If several replacements are relevant, these are all applied. E.g. a rule like 't' => 'k' will apply
to tysteste (for kyskeste 'chastest, most chaste') to form the correct kyskeste in the context of a
reference token like 'kyfkefte' due to the "k"s in position 1 and 4 corresponding to "t"s in the
input. Thus, the s'es in the original input (underlined) would remain untouched, while a
subset of the t's (italicized) would be replaced with reference to the alternative OCR: tysteste.
As a final step, we applied the SymSpell spelling error correction algorithm in an
attempt to correct some of the remaining errors.4 The most important factor for SymSpell's
correction quality is the quality of the frequency dictionary employed. The more
representative of the input text, the better. We hand-crafted a frequency dictionary through a
series of iterations, and eventually arrived at the following composition. The basis for our
dictionary was a word form list generated from the Danish reference dictionary Ordbog over
det danske Sprog (ODS).5 Words of a length shorter than 4 characters were removed in order
to remove a lot of esoteric short word forms. This word list was updated with frequency
information (and missing word forms) generated from a collection of scholarly edited 19th
century novels from the Danish Arkiv for Dansk Litteratur “Archive for Danish Literature”,6
plus a scholarly edited collection of Danish literary critic Georg Brandes' complete works.7
Word forms on the ODS list not present in these sources were assigned a frequency of 1.

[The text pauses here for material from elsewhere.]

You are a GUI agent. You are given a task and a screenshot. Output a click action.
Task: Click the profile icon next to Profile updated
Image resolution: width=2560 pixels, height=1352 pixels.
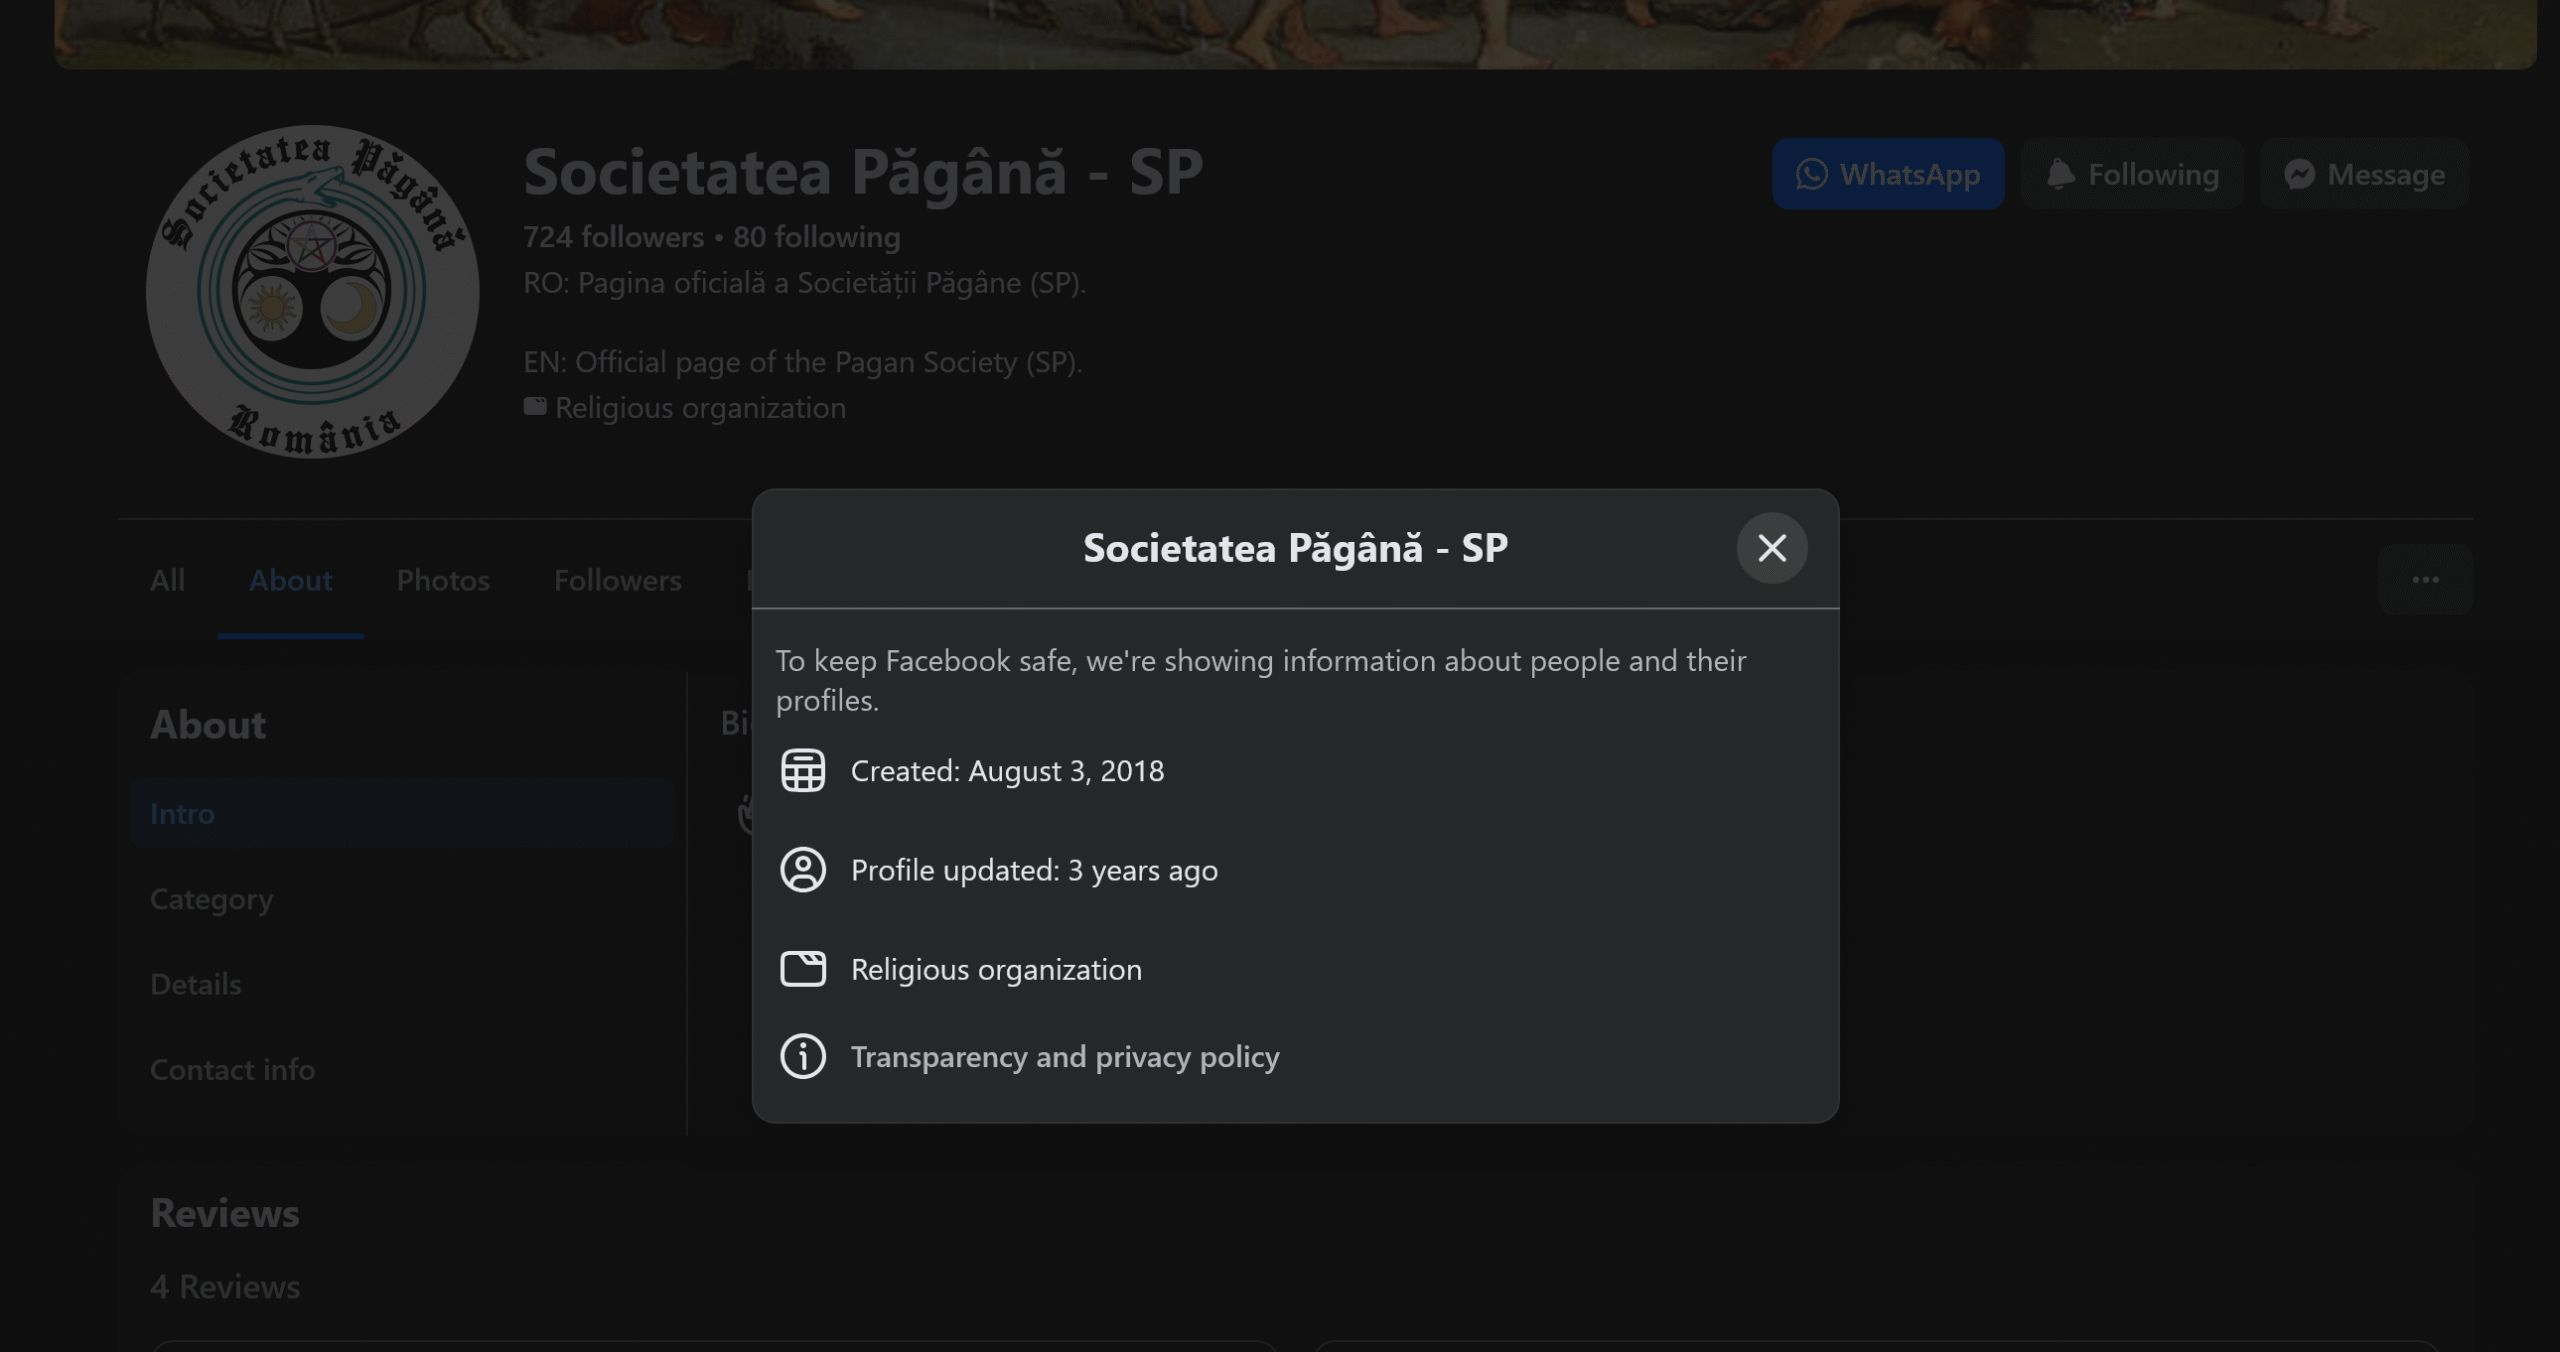click(802, 870)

Then, the list was augmented with frequencies from a 19m word collection of raw OCR-
processed novels (in both Antiqua and Fraktur) from the period. The assumption here was
that within an archive, a given word will be recognised correctly by the OCR software more
frequently than misrecognised (cf. [18]). After some experimentation, it turned out that only
words in the lower end of the frequency spectrum yielded any improvement. So, words
within the collection with frequencies of between 3 and 42 were substituted in (their
frequencies were normalized to the frequencies already on the list).

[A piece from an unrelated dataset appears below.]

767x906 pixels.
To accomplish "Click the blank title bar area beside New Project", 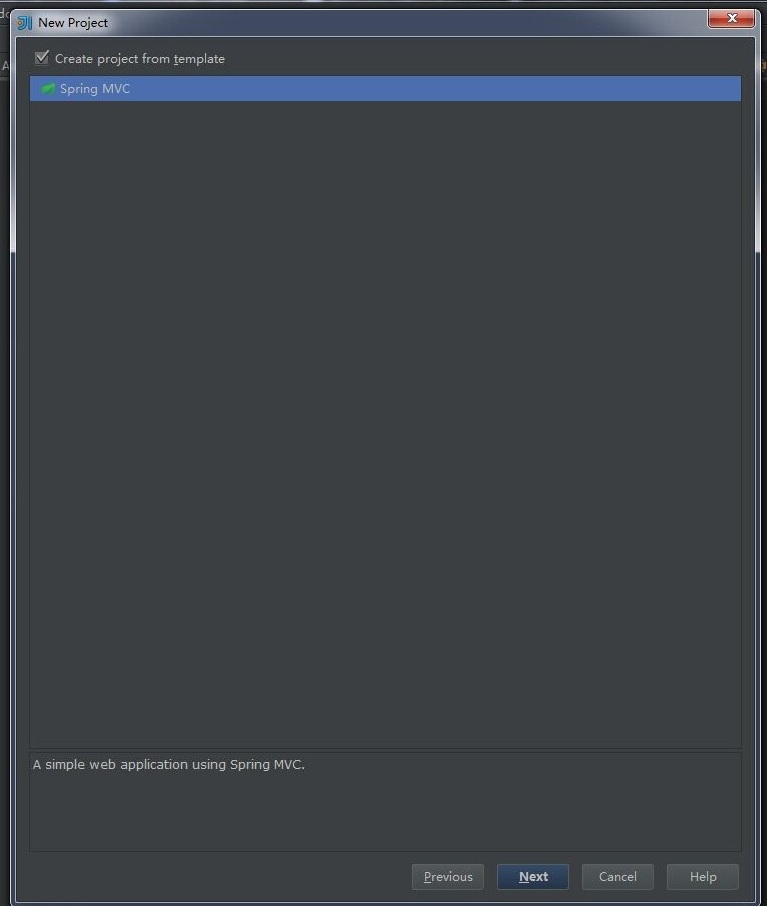I will (x=405, y=23).
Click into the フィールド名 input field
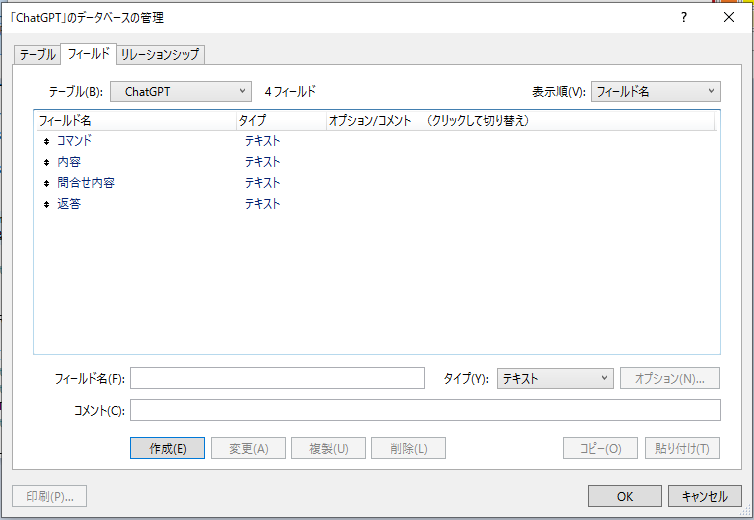The width and height of the screenshot is (754, 520). point(277,378)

Finally, all correctly spelled person names were extracted from the gold standard texts
and added with a relatively high, arbitrary frequency (if not already present). Names are
obviously relevant for a spelling dictionary but not usually to be found in regular dictionaries.
We extracted the names by searching for quotatives like 'said', 'answered', etc.; searching for
uppercase initials would be useless since all nouns were uppercased in 19th century Danish.
The resulting dictionary was lowercased, and the Danish character "å" replaced with the
period equivalent "aa" (since "Å"/"å" was not introduced into Danish orthography until
1948).
The pipeline was run on one page of uncorrected Fraktur.traineddata output from each
of 60 novels, and then compared to a gold standard consisting of the same 60 pages corrected
by hand. We present the results in the next section.
4
https://github.com/wolfgarbe/SymSpell, see Python package symspellpy.
5
https://ordnet.dk/ods
6
https://tekster.kb.dk/adl
7
https://georgbrandes.dk
180
4. Results
The OCR correction pipeline described above was designed to produce a corpus file suitable
for the Corpus Workbench system.8 The corpus file contains a multitude of annotation layers
with token-level error categorizations and error statistics for the various OCR sources – thus
simultaneously serving as the source of a searchable and explorable OCR error corpus and as
a dataset from which to extract relevant statistics (overall word error rates, etc.).9 Here is a
summary of the annotations:
• Overall annotations: word: Basic token layer; hand-corrected token (gold standard).
lineword: Consecutive number of word on page line. line: Consecutive number of
line on book page. page: Book page number. novel_id: Unique identifier of relevant
novel. sentword: Consecutive number of word in sentence. lemma: Lemma of
word. pos: Part of speech of word. gold_infreq: Whether word is in the frequency
dictionary used by SymSpell.
• Annotations for each OCR source ("Fraktur", "dan", "frk", "kb", and last, but not
least, "corr", i.e., the automatically corrected output of the pipeline, yielding 5 x 7 =
35 additional annotation layers):
o ocrtok: output token of the given OCR source.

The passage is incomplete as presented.